_PROBLEM DETAILS_
The answer must consist only of the lines in the records below from the line with "Given: Click the 5000 y-axis tick label" to the line with "The height and width of the screenshot is (422, 1250).", both included, copied word for word with every picture left out.

-- INFORMATION SUPPLIED follows --

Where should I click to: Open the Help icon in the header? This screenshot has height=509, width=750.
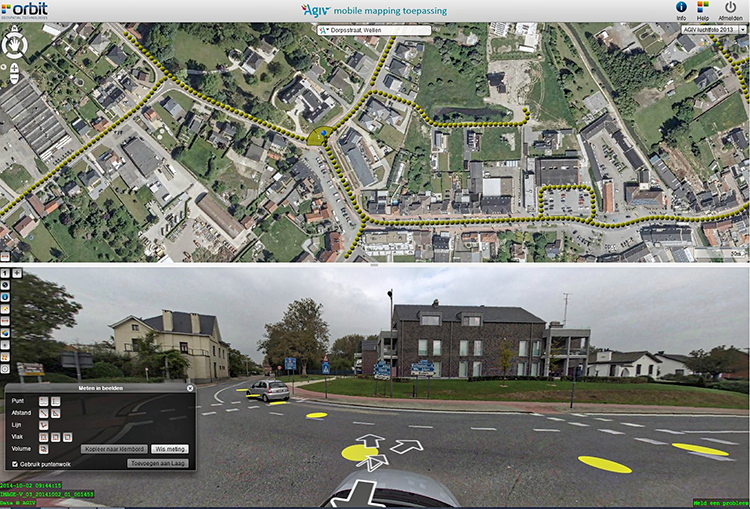coord(704,7)
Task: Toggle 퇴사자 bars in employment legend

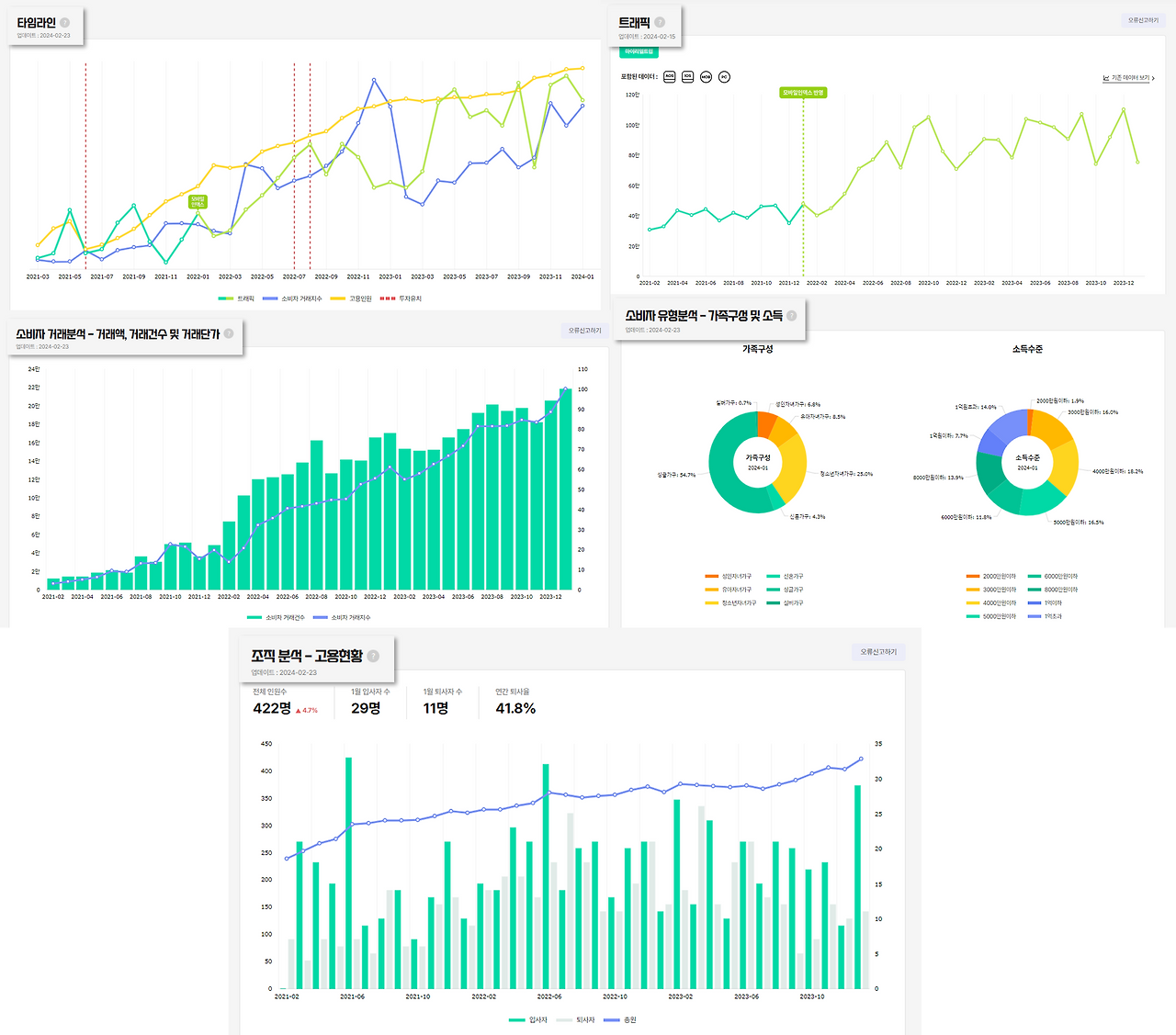Action: [x=574, y=1020]
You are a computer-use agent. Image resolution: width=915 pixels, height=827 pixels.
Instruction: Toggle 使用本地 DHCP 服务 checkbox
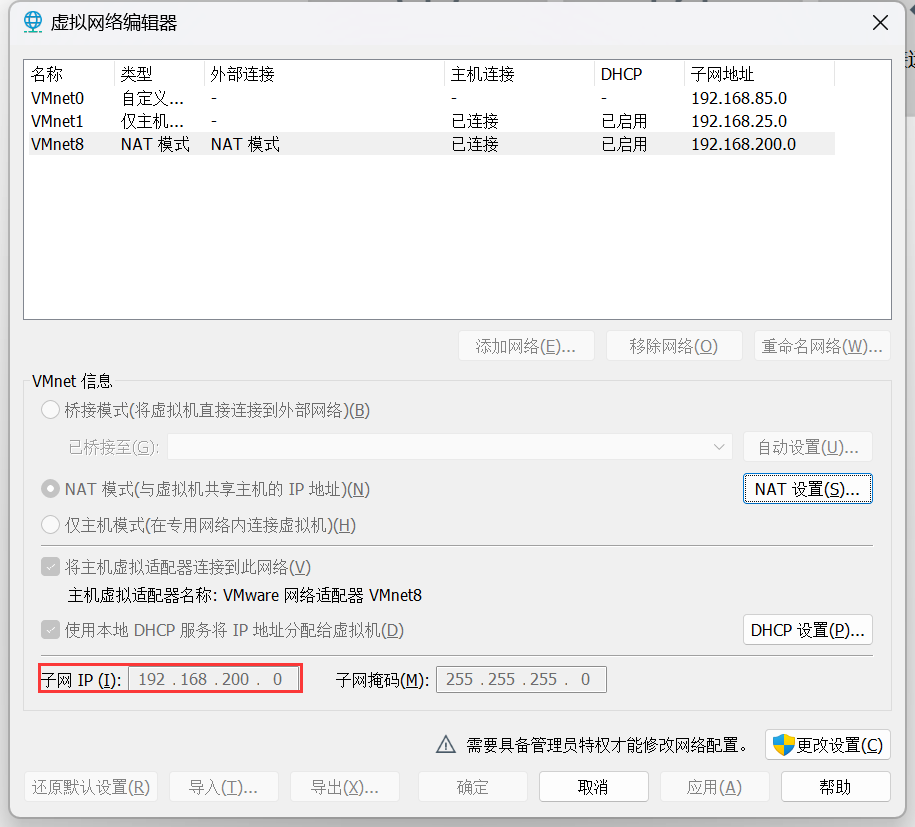[x=50, y=630]
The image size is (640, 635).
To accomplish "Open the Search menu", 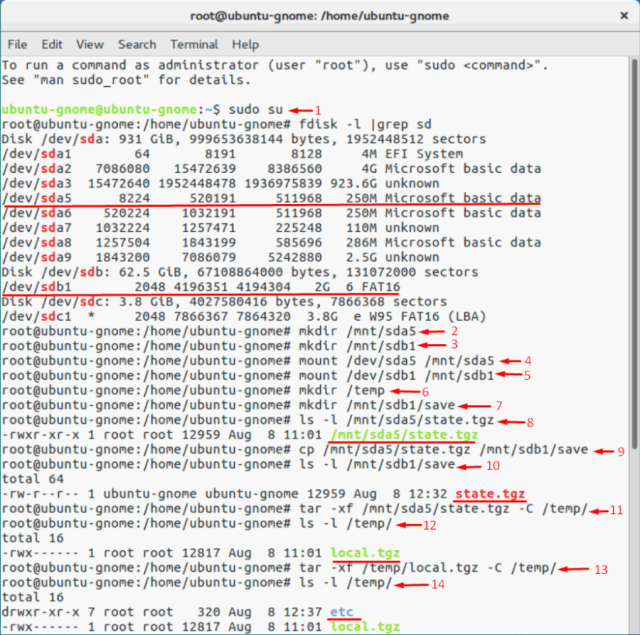I will (137, 44).
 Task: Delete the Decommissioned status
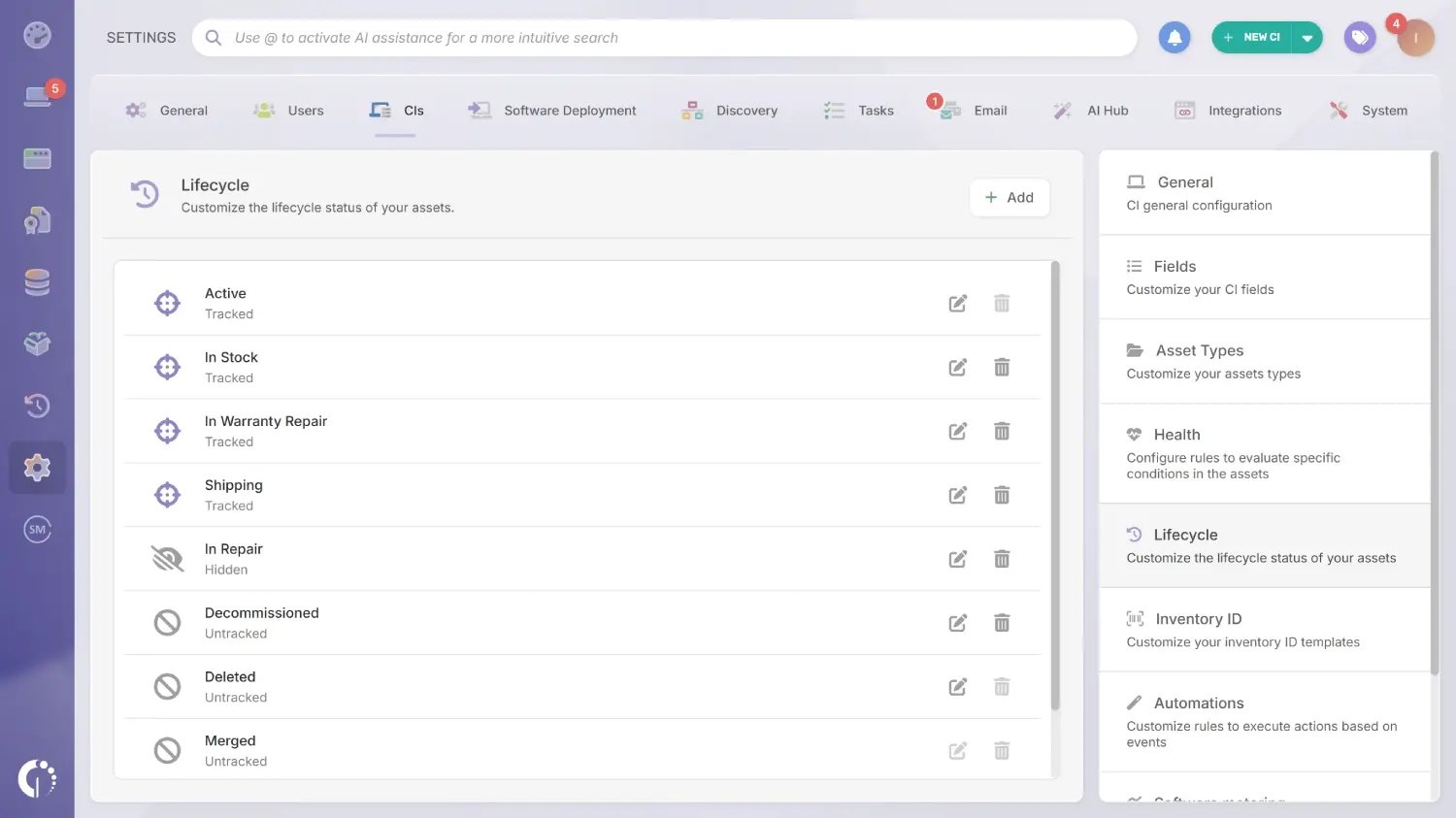click(1002, 622)
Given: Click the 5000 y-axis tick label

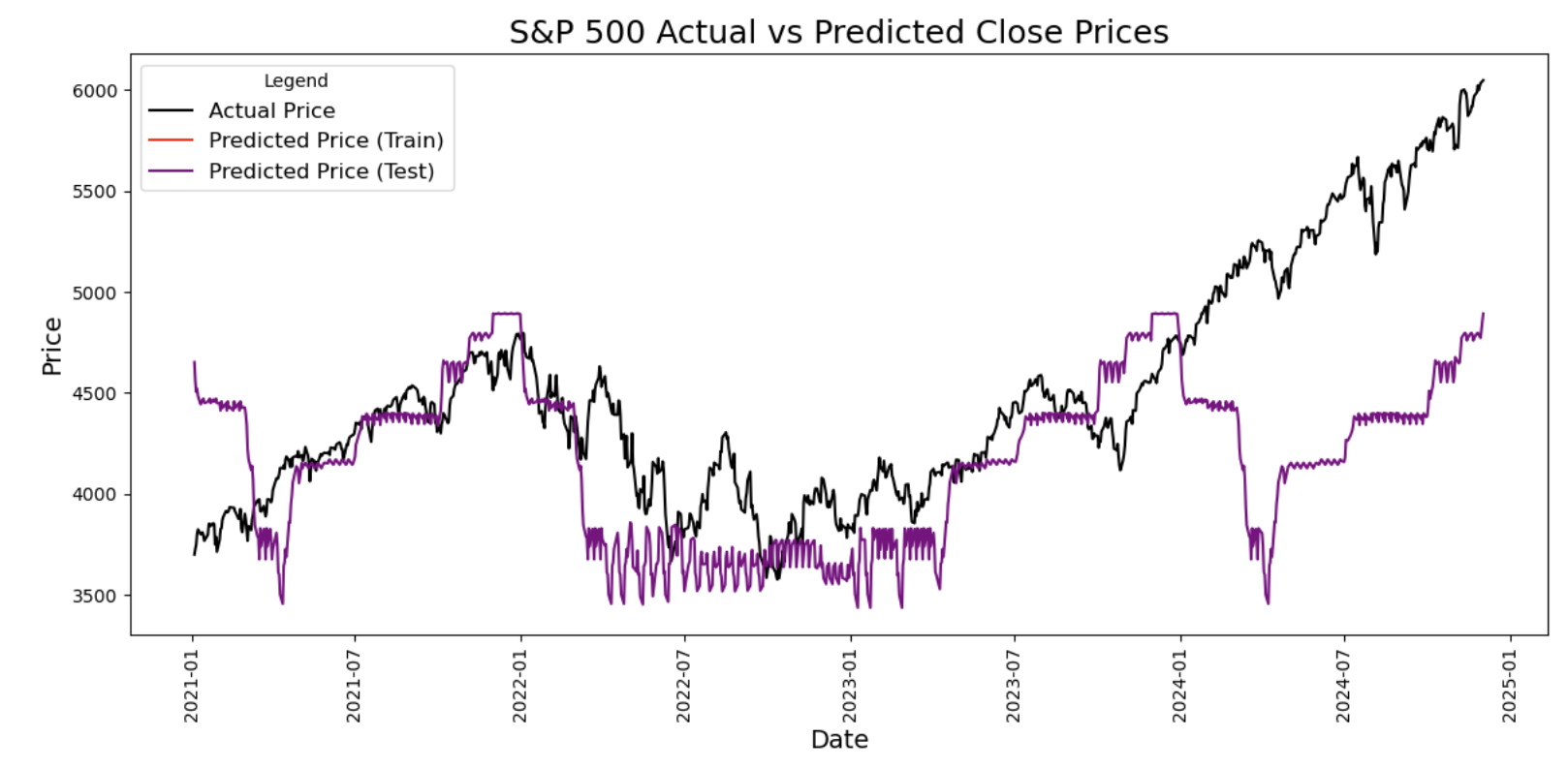Looking at the screenshot, I should pos(94,292).
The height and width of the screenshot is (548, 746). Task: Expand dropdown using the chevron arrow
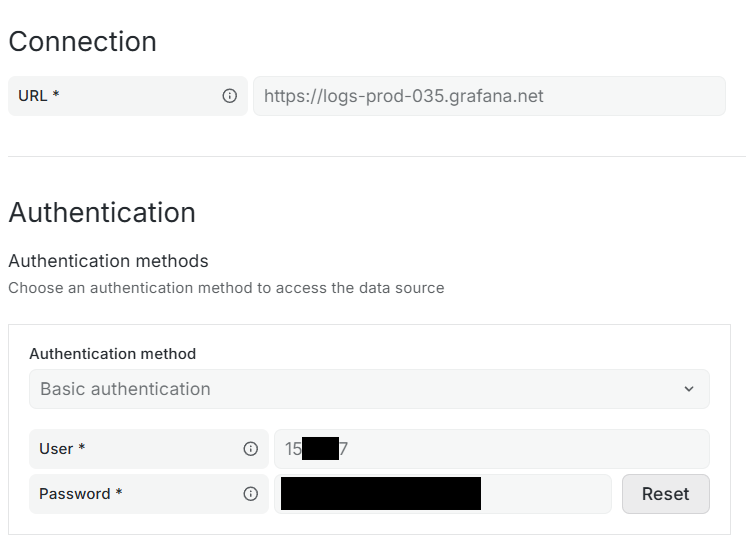pyautogui.click(x=689, y=389)
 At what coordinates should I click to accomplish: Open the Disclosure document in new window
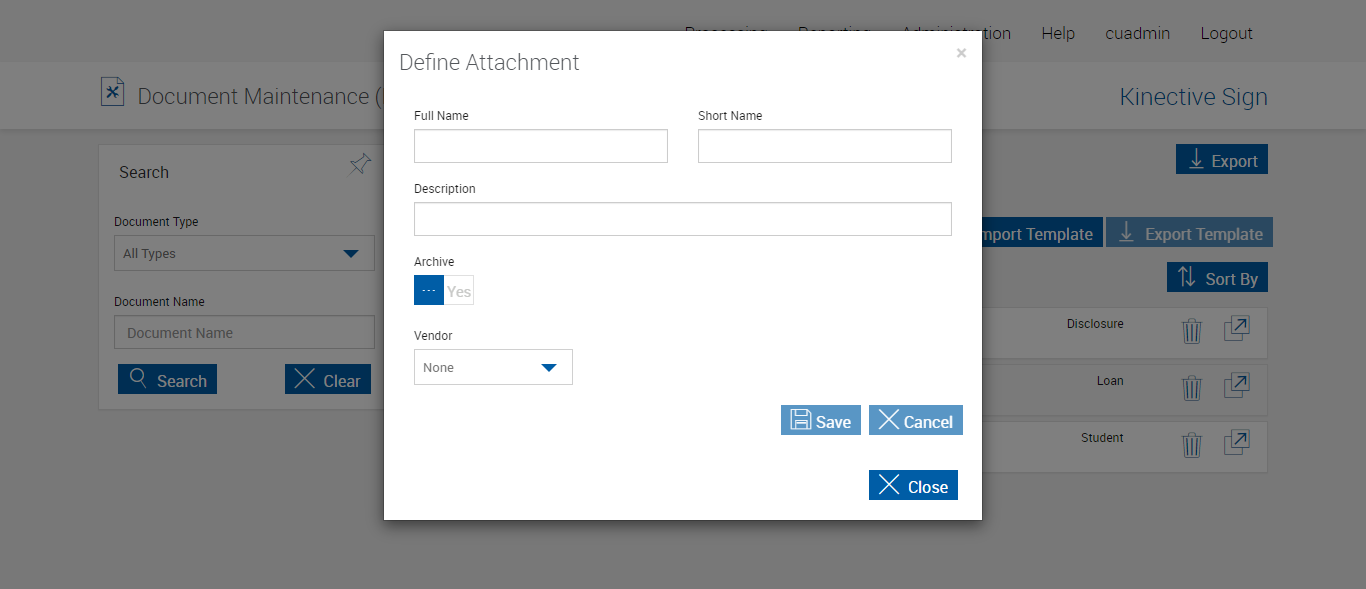coord(1237,329)
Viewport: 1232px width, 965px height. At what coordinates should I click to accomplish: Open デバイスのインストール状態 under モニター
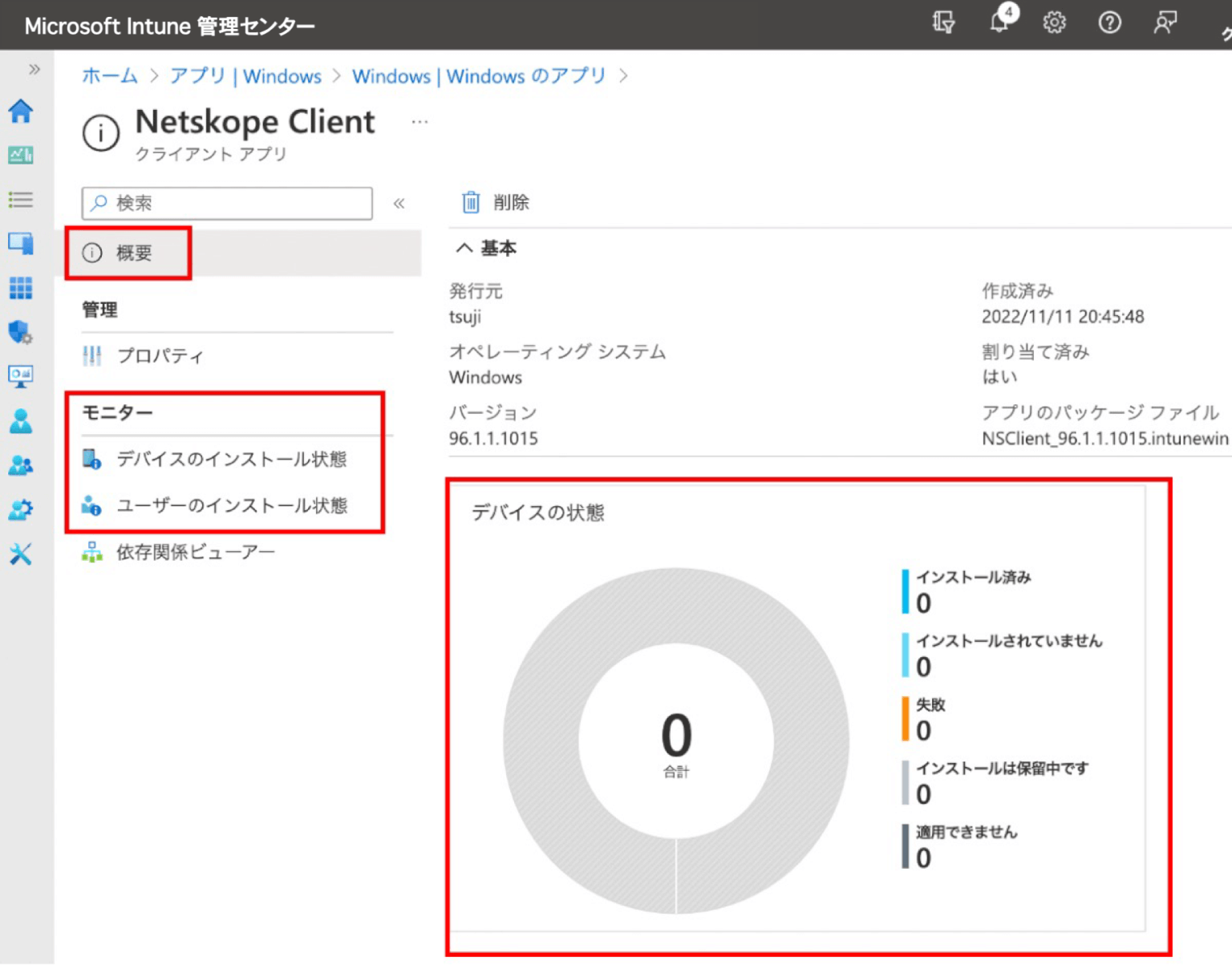tap(233, 460)
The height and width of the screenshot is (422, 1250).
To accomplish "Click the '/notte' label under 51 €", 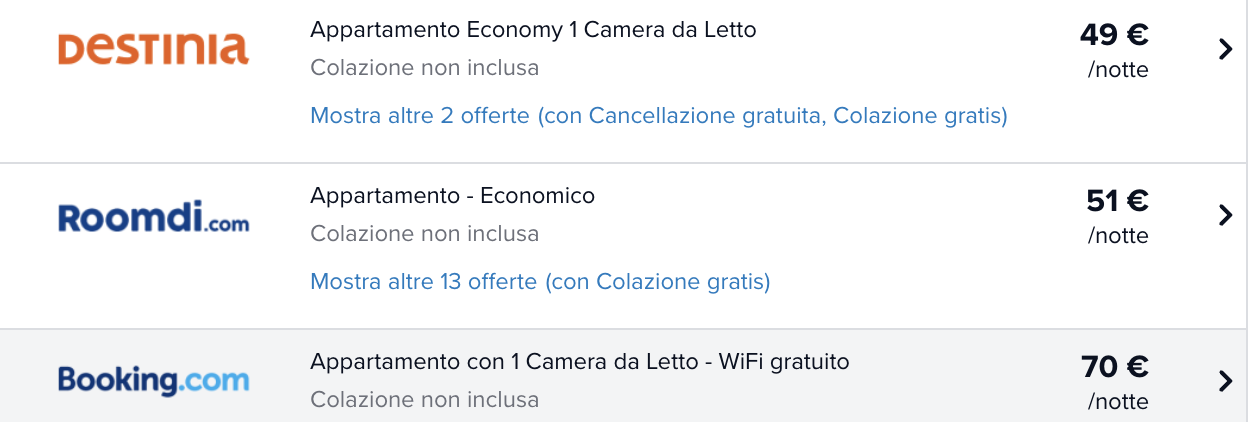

-- INFORMATION SUPPLIED concluded --

_REPLY TO THE EXERCISE_
Given: Click the 5000 y-axis tick label

Looking at the screenshot, I should pos(94,292).
The height and width of the screenshot is (548, 746). Task: Expand dropdown using the chevron arrow
pyautogui.click(x=689, y=389)
 At what coordinates should I click to accomplish: Open the Disclosure document in new window
coord(1237,329)
Viewport: 1232px width, 965px height. At what coordinates should I click to accomplish: Open デバイスのインストール状態 under モニター
tap(233, 460)
The height and width of the screenshot is (422, 1250).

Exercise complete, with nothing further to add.